La Guardia di Finanza dell’Umbria conclude il 2024 con risultati incoraggianti, come evidenziato dal comandante regionale, generale Francesco Mazzotta, durante un incontro prenatalizio con la stampa. All’evento hanno partecipato anche i comandanti provinciali di Perugia e Terni, colonnelli Carlo Tomassini e Mauro Marzo. Il generale ha descritto il Corpo come una “macchina efficiente”, in grado di garantire sicurezza e legalità in un territorio dinamico e ricco come quello umbro.

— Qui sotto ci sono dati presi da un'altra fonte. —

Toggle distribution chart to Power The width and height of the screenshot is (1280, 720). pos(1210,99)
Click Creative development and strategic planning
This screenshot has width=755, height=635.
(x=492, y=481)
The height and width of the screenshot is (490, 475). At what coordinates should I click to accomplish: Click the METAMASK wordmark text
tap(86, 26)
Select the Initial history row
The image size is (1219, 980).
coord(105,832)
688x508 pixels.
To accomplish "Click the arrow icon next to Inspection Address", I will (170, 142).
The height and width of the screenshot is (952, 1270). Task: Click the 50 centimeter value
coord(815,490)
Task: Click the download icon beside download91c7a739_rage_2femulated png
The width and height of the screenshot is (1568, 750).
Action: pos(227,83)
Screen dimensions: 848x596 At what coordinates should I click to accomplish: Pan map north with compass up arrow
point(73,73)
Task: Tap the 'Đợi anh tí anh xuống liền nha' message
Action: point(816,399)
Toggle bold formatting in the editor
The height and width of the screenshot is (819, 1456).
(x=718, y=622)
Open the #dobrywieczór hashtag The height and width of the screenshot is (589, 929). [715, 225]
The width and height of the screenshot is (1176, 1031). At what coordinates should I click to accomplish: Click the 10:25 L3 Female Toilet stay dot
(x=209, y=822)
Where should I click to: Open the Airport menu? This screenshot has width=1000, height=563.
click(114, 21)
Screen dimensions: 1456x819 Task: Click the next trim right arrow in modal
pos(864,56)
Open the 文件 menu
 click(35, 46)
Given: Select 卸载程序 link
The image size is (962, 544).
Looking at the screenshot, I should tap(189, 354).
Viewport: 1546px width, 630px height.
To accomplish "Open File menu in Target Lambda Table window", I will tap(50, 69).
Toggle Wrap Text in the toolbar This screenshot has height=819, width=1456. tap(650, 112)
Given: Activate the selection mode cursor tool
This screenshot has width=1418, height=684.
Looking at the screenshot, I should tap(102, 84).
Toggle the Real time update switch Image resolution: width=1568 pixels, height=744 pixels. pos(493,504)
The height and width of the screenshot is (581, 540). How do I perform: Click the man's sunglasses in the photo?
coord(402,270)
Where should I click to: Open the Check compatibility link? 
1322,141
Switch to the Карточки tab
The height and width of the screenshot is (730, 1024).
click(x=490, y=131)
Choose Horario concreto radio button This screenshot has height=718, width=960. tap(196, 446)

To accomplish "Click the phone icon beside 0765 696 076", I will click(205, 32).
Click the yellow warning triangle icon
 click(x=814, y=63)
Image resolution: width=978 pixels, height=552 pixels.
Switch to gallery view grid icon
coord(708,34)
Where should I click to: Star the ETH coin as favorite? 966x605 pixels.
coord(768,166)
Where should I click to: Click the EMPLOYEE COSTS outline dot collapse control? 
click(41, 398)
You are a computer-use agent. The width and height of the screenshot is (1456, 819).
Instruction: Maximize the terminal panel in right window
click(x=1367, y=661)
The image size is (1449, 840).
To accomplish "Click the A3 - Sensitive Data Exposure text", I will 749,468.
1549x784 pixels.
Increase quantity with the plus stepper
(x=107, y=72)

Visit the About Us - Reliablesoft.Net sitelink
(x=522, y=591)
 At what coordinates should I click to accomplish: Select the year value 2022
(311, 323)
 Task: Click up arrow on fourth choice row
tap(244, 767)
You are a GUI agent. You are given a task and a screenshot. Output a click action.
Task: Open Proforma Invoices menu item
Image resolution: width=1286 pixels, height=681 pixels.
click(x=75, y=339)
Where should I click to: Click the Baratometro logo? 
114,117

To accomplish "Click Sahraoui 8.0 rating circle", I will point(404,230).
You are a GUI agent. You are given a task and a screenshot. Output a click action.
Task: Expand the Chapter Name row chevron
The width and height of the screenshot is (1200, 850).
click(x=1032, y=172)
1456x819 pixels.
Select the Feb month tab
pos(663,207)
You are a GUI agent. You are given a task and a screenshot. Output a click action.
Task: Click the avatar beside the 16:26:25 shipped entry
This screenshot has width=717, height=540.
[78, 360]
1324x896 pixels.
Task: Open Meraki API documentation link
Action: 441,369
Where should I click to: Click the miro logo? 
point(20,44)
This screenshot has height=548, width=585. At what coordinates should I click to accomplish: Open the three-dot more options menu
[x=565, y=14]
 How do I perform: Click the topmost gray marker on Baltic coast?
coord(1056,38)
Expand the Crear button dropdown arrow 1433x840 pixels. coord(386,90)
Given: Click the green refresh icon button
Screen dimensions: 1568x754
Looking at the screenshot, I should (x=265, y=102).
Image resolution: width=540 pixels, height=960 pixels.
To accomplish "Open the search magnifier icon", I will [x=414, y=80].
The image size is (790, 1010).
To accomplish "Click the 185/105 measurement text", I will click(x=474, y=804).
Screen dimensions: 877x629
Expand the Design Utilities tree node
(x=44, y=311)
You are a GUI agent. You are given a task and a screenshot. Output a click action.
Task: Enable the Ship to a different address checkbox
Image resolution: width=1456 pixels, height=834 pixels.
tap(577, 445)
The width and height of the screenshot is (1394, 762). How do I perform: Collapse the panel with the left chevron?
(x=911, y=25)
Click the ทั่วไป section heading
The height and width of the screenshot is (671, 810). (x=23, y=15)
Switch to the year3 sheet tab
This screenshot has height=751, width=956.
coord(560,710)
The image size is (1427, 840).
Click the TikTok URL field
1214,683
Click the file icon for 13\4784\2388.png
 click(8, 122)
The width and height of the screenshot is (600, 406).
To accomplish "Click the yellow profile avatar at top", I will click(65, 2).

Lotta agli evasori totali e al riciclaggio
Il generale Mazzotta ha posto l’accento sulla problematica degli evasori totali, definiti il principale ostacolo fiscale della regione. Le attività della Guardia di Finanza si sono concentrate sul recupero di crediti d’imposta utilizzati indebitamente, con un’attenzione particolare alla “sostanza” degli illeciti. Altrettanto prioritaria è stata l’azione di contrasto al riciclaggio, fenomeno monitorato con strategie mirate per prevenire infiltrazioni finanziarie.
Collaborazione per il Pnrr e la ricostruzione post-sisma
Tra le iniziative di rilievo, il colonnello Tomassini ha sottolineato l’importanza degli accordi con le amministrazioni pubbliche per una gestione ottimale delle risorse, specialmente quelle destinate al Pnrr e alla ricostruzione post-sisma. Questo lavoro sinergico mira a garantire trasparenza e efficienza nell’uso dei fondi pubblici, prevenendo sprechi e frodi.
Novità per il presidio dell’aeroporto di Perugia
Una delle innovazioni più significative del 2024 è stata l’introduzione di un cash dog, un cane addestrato alla ricerca di denaro, presso il presidio fisso della Guardia di Finanza all’aeroporto San Francesco d’Assisi. Grazie al supporto del centro di addestramento delle unità cinofile di Castiglione del Lago, l’unità è pronta a rafforzare i controlli sulla movimentazione di valuta.
Durante l’anno, la Guardia di Finanza ha effettuato 165 controlli doganali in collaborazione con l’Agenzia delle Dogane e dei Monopoli, sequestrando circa 28.000 euro e contestando 16 violazioni per un totale di 1,3 milioni di euro intercettati. Questi controlli non solo prevengono movimenti illeciti di denaro, ma forniscono indicazioni utili per individuare altri fenomeni criminali.
Una visione strategica per il futuro
Il generale Mazzotta ha ricordato che il lavoro del Corpo si basa sulla prevenzione e sulla repressione degli illeciti, con l’obiettivo di garantire una sicurezza economica solida per tutti i cittadini umbri. I risultati conseguiti nel 2024 dimostrano come la sinergia tra innovazione, competenza e collaborazione istituzionale rappresenti la strada da seguire per affrontare le sfide del futuro.